-- Start MATERIAL SHOWN --
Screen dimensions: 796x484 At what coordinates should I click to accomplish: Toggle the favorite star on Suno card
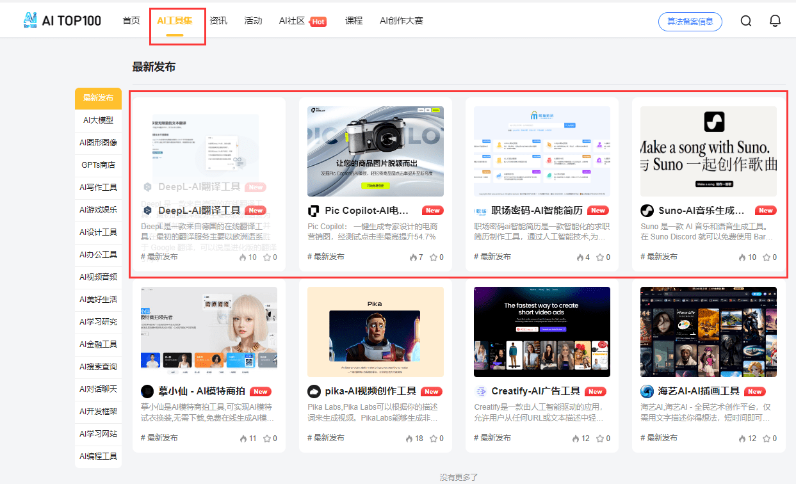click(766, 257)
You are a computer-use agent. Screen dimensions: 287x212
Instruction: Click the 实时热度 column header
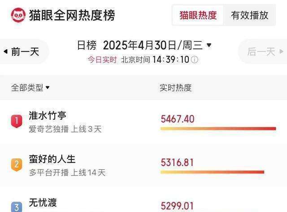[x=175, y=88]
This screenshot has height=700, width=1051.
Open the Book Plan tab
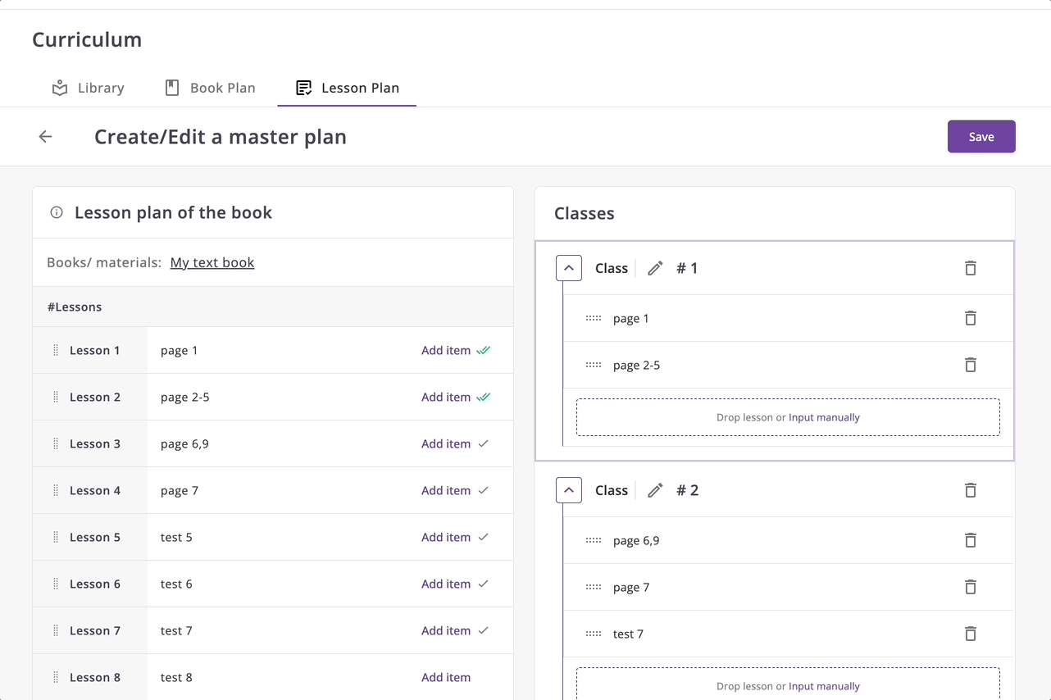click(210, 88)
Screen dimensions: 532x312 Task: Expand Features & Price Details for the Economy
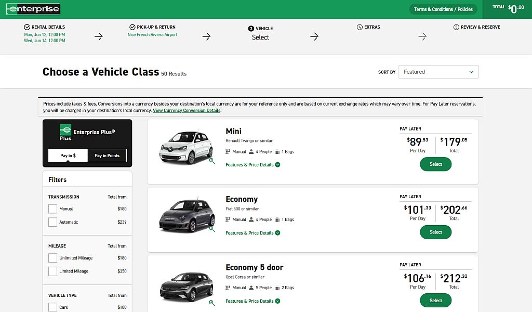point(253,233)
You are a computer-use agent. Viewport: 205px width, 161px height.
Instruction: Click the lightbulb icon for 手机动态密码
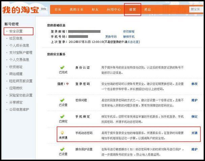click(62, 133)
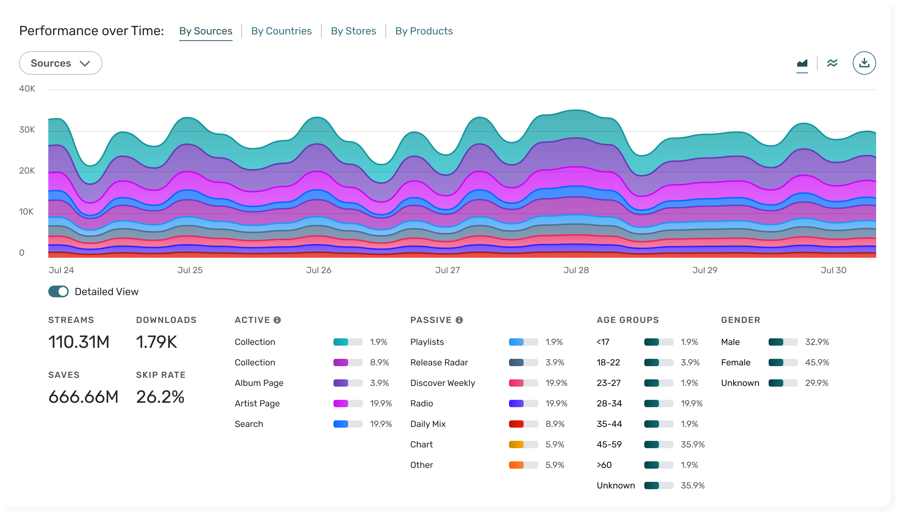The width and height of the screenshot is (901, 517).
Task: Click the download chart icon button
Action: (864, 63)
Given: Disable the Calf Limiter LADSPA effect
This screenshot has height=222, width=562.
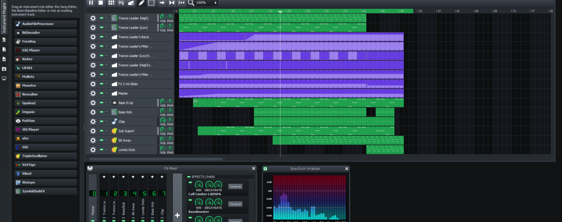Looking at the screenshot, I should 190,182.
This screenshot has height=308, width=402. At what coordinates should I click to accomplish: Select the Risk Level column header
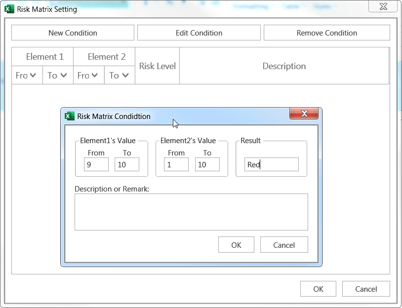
-- End MATERIAL SHOWN --
-- Start MATERIAL SHOWN --
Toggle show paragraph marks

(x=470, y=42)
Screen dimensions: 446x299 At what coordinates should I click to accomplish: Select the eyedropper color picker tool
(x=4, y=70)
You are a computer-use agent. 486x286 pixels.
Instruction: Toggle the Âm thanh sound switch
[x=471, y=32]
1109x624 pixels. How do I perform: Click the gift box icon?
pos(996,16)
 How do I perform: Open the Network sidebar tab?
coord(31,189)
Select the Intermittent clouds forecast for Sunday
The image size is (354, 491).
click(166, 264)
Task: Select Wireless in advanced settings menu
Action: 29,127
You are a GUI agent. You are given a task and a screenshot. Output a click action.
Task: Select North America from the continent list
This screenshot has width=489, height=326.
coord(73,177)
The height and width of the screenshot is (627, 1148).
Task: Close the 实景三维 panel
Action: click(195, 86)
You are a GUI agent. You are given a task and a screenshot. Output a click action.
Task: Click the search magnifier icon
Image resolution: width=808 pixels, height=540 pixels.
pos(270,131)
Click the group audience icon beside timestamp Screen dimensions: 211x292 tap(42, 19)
-- End MATERIAL SHOWN --
TASK REQUIREMENTS >> How many lines in the rows above contain the string "Open"? Case matters, and the reply should be only the number.

TASK RESULT >> 2